(Saved data entries)
==========

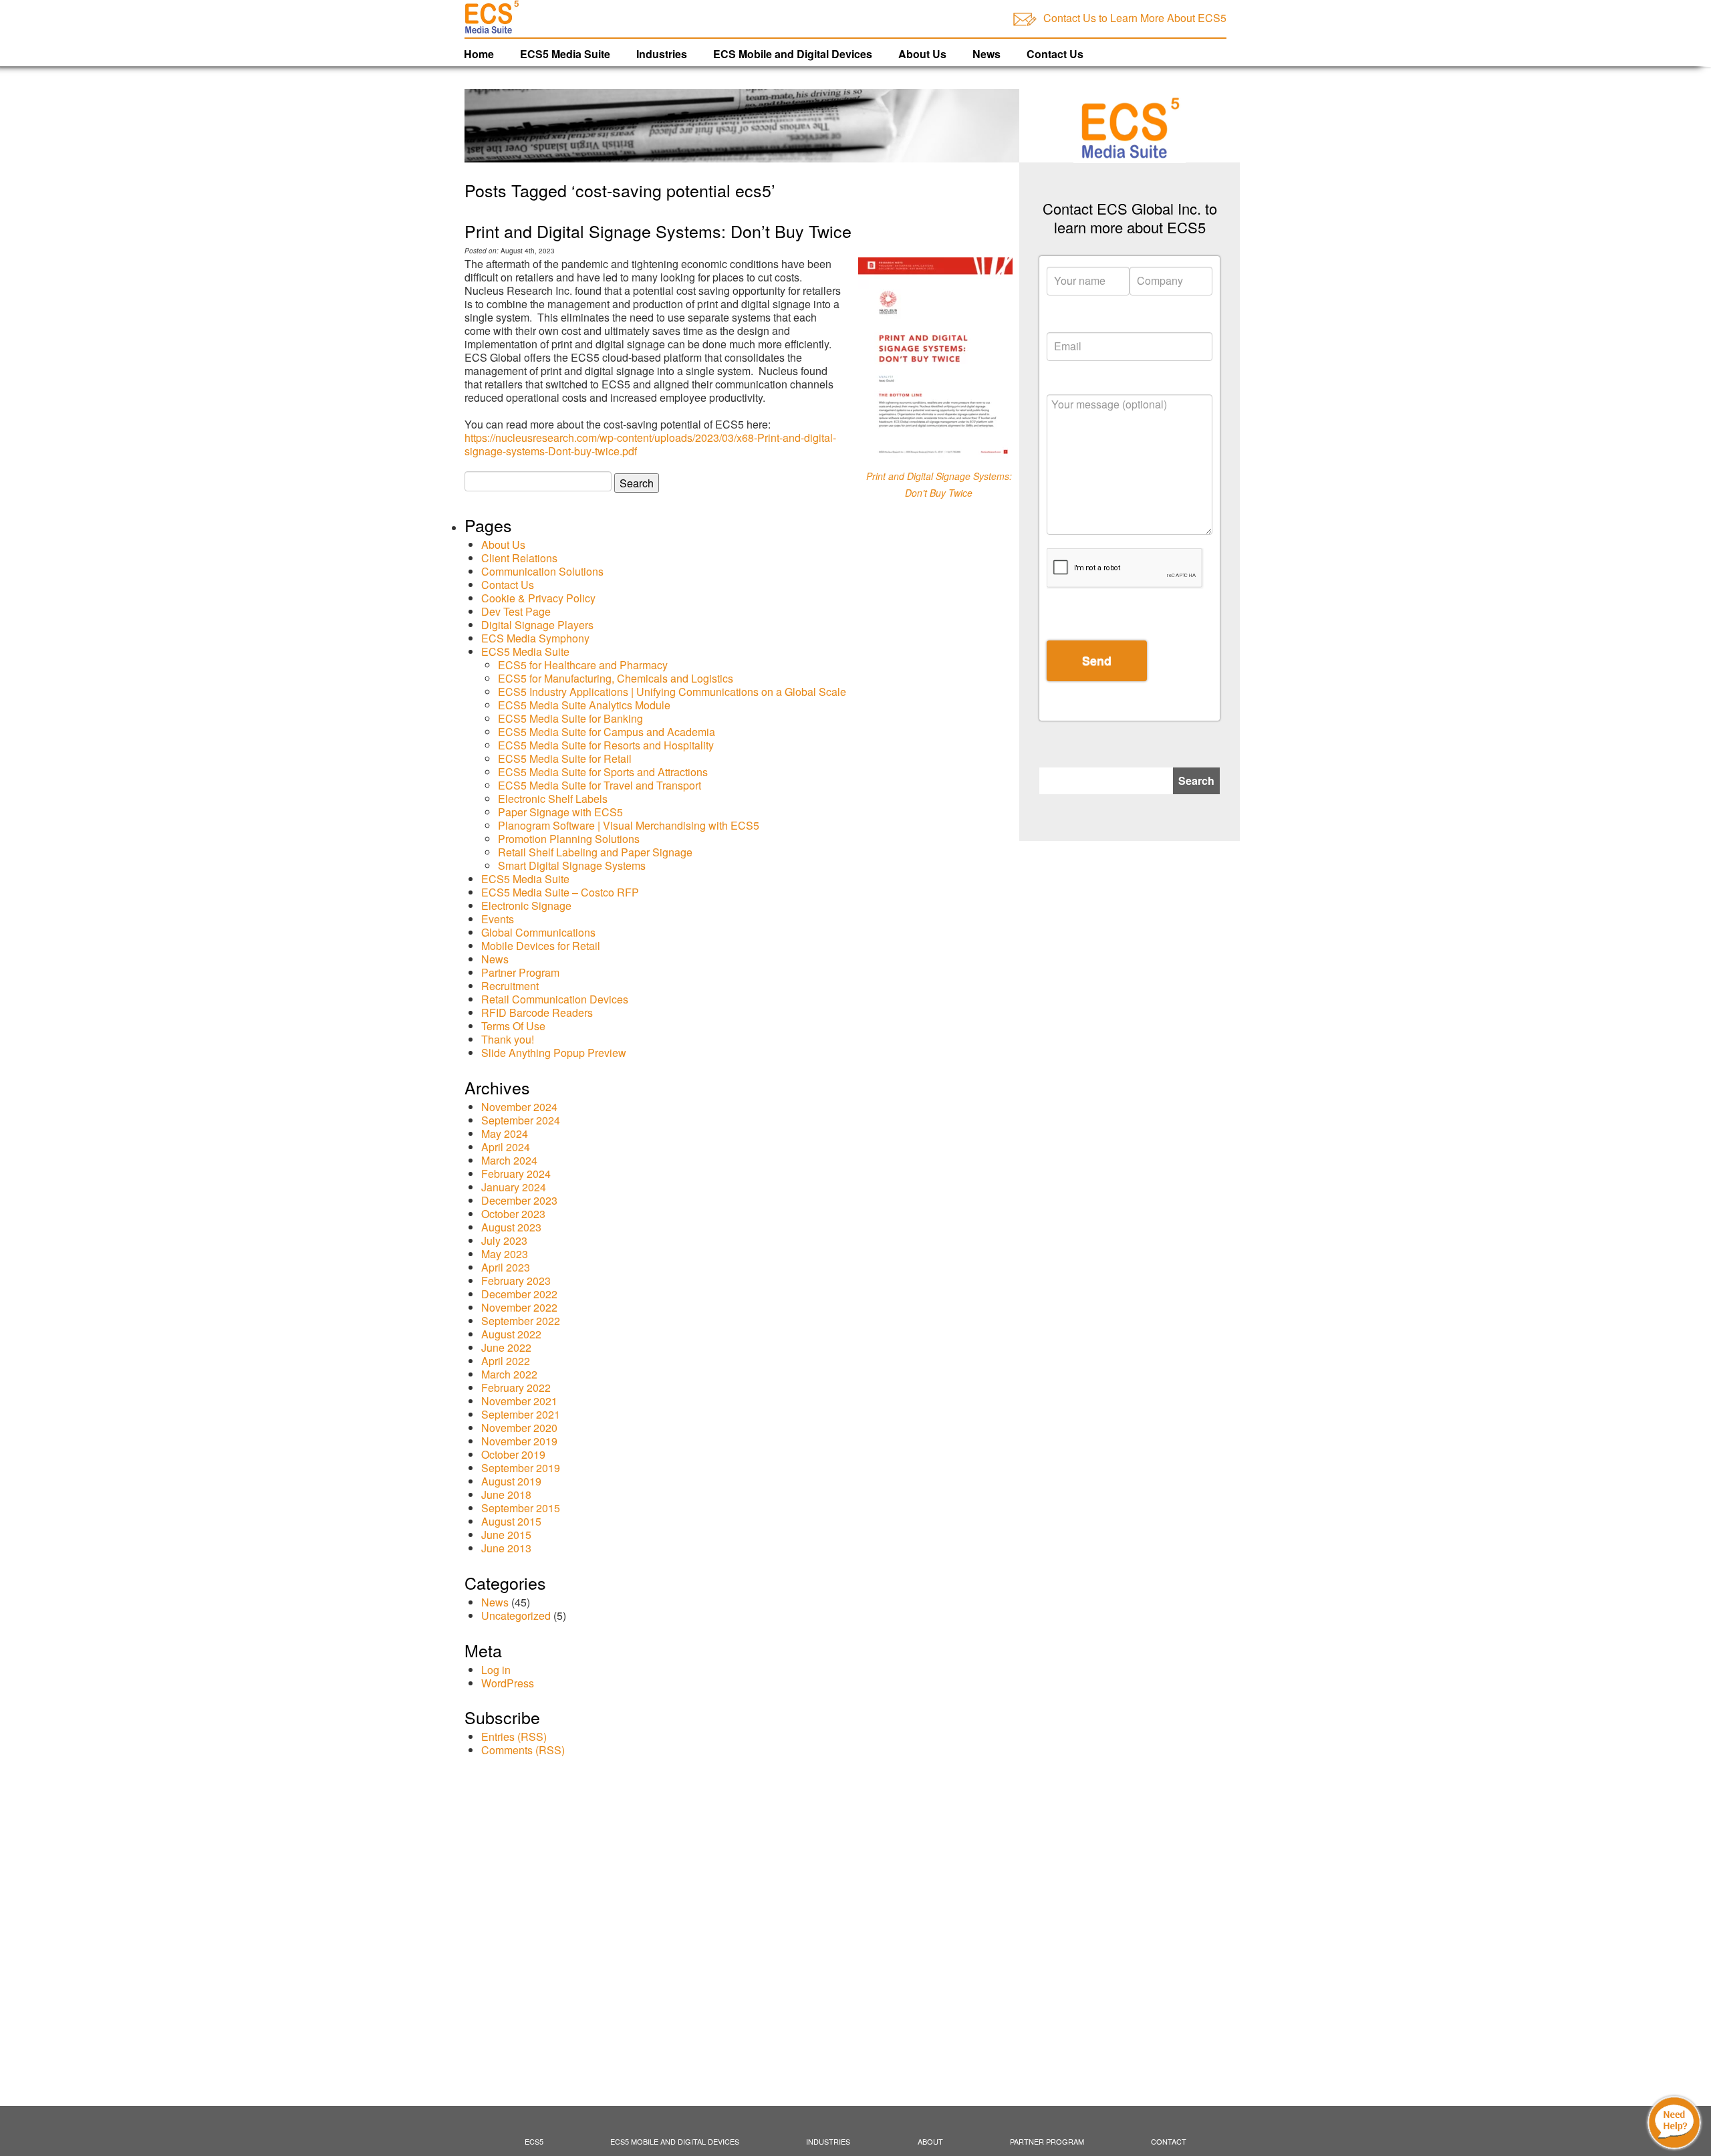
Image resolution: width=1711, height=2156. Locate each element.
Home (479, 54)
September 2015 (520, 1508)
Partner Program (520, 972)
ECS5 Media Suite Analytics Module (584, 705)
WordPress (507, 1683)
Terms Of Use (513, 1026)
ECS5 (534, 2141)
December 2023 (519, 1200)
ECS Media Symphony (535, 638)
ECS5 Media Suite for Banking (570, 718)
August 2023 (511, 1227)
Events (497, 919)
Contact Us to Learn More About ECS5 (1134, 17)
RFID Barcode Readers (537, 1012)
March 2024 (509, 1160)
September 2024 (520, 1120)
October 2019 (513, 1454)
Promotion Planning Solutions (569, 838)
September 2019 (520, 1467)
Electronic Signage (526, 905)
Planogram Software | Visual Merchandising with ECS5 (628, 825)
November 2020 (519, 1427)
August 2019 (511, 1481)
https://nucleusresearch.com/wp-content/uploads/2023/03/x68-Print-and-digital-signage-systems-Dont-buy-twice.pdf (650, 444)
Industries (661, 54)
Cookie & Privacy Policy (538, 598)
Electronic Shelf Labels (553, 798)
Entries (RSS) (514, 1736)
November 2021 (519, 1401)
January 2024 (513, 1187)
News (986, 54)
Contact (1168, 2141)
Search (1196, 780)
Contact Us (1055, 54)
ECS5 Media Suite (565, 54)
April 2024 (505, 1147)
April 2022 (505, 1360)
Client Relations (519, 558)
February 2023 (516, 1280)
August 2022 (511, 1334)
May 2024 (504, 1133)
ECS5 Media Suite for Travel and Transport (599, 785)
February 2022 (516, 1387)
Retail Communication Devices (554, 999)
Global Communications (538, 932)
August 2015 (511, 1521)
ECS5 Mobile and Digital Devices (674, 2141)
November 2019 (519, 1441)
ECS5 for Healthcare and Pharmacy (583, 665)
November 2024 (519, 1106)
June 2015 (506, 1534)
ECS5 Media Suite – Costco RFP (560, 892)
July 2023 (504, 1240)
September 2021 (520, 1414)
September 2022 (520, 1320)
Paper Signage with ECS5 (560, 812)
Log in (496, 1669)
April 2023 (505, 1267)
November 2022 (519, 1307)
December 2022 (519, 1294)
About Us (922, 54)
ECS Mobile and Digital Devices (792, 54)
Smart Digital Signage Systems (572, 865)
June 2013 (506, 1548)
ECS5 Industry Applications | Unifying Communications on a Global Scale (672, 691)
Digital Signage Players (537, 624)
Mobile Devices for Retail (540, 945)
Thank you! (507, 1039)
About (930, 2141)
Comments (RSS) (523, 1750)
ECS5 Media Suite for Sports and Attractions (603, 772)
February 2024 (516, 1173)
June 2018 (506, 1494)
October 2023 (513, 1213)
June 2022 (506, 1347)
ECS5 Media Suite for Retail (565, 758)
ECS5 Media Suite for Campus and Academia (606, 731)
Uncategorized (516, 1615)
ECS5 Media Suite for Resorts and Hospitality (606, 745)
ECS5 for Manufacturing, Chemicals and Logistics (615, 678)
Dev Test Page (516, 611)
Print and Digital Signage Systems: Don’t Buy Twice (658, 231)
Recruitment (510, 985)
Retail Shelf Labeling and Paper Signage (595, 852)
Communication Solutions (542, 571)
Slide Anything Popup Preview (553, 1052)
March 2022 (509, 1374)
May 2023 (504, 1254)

==========

» Try it
In the data above, start at the line that has "Retail Communication Devices (554, 999)", stop after the line that has "September 2022 (520, 1320)", and print every line in between exactly as it stands.

» Answer to this task
Retail Communication Devices (554, 999)
Global Communications (538, 932)
August 2015 (511, 1521)
ECS5 Mobile and Digital Devices (674, 2141)
November 2019 (519, 1441)
ECS5 for Healthcare and Pharmacy (583, 665)
November 2024 (519, 1106)
June 2015 (506, 1534)
ECS5 Media Suite – Costco RFP (560, 892)
July 2023 (504, 1240)
September 2021 (520, 1414)
September 2022 (520, 1320)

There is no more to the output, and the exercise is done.